Dans un océan de jeux indés tous aussi prometteurs les uns que les autres, Nocturnal nous fait découvrir l’histoire d’Ardeshir lors de son retour sur son île natale recouverte d’une brume mystérieuse pour découvrir qui est advenu de son peuple. La mécanique de cet action-platformer en 2D repose sur l’utilisation d’une épée que l’on enflamme pour venir à bout des pénombres, des ennemis et des secrets de l’île.

XBOXYGEN : Peux-tu te présenter ? Parcours, inspirations, outils pour bosser, etc.

  • Ton parcours avant Nocturnal, que ce soit dans le sound design ou pas.
  • Tes inspirations musicales de manière générale, pas spécifiquement pour le jeu.
  • Les instruments dont tu joues et les outils de MAO que tu maîtrises.

PAUL :

Je m’appelle Paul Darbot, je suis compositeur indépendant depuis 2017 et crédité comme compositeur principal sur Nocturnal.

J’ai une formation musicale plutôt orientée scène et live-musique, faite à l’école Tous en scène (37) et je me suis formé en autodidacte à la MAO, la musique orchestrale et la musique à l’image.
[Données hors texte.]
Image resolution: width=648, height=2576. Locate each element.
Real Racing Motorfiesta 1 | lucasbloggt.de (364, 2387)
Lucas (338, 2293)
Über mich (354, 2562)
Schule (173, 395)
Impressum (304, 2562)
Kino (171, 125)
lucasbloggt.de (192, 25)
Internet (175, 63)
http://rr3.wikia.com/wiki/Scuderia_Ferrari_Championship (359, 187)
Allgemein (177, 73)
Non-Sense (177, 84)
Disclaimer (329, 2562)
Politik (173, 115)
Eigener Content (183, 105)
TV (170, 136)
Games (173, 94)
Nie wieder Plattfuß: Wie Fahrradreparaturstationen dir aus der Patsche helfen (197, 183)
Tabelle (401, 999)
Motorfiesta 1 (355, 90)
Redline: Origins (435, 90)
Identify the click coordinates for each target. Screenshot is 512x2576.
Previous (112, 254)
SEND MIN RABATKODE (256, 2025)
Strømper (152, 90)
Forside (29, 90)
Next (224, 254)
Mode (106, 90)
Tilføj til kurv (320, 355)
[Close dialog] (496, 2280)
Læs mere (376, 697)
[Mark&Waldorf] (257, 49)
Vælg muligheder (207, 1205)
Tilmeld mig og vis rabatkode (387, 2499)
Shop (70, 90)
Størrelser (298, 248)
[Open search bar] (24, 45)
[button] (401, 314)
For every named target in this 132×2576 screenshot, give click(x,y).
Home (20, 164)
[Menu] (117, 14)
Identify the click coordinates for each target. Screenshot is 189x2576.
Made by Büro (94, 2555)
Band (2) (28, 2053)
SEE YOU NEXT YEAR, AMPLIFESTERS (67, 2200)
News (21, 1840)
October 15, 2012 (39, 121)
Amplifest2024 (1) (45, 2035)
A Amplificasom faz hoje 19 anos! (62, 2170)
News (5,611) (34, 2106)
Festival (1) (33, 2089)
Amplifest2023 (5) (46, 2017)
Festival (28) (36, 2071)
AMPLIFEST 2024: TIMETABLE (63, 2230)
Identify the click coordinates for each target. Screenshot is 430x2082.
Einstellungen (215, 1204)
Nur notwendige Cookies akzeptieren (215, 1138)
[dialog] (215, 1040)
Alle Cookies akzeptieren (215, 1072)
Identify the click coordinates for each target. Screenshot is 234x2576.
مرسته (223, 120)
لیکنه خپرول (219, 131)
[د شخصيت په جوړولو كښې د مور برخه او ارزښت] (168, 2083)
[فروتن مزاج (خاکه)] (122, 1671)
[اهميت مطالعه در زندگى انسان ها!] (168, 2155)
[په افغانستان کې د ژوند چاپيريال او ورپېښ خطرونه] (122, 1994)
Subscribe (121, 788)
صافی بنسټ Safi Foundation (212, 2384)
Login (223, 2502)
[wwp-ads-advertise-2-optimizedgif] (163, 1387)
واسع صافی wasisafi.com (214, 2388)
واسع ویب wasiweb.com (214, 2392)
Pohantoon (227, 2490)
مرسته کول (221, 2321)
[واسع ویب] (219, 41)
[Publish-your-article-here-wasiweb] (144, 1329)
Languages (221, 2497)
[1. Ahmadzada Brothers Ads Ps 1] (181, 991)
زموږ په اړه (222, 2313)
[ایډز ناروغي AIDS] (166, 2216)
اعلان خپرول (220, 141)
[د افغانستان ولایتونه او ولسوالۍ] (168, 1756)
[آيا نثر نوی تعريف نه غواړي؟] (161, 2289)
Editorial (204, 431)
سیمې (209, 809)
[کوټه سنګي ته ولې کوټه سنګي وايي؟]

J’ai commencé en Touraine à faire mes armes chez Les Compères Production et j’ai plus tard décroché des missions à Brassart qui m’ont permis d’étoffer mes compétences.

NDLR : La musique à l’image accentue et renforce l’impact de la production audiovisuelle et en augmente la composante émotionnelle et expressive

Au niveau de mes inspirations hors projet Nocturnal, on retrouve :

  • Erich Korngold (Robin des Bois)
  • John Barry (James Bond, Out of Africa)
  • Michael Kamen (Die Hard, James Bond)
  • Danny Elfman
  • John Williams
  • Christopher Larkin (Hollow Knight)

Pour composer, j’utilise le logiciel Reaper et Kontakt ou Engine en guise de banques de sons. Pour ceux que cela intéresse, j’utilise aussi Cinematicstudio Series et Evolutions Series (boîtes australiennes), In Session Audio, Musical Sampling (des instruments solos principalement) ou bien Audio Imperia.

XBOXYGEN : Peux-tu décrire ton rôle dans Nocturnal ? Te concentres-tu seulement sur la musique ? les bruitages ? les dialogues ? tout à la fois ?

PAUL :

Concrètement, le travail de mon côté est divisé en 90 % de bande-son, et 10 % de sound design ici et là.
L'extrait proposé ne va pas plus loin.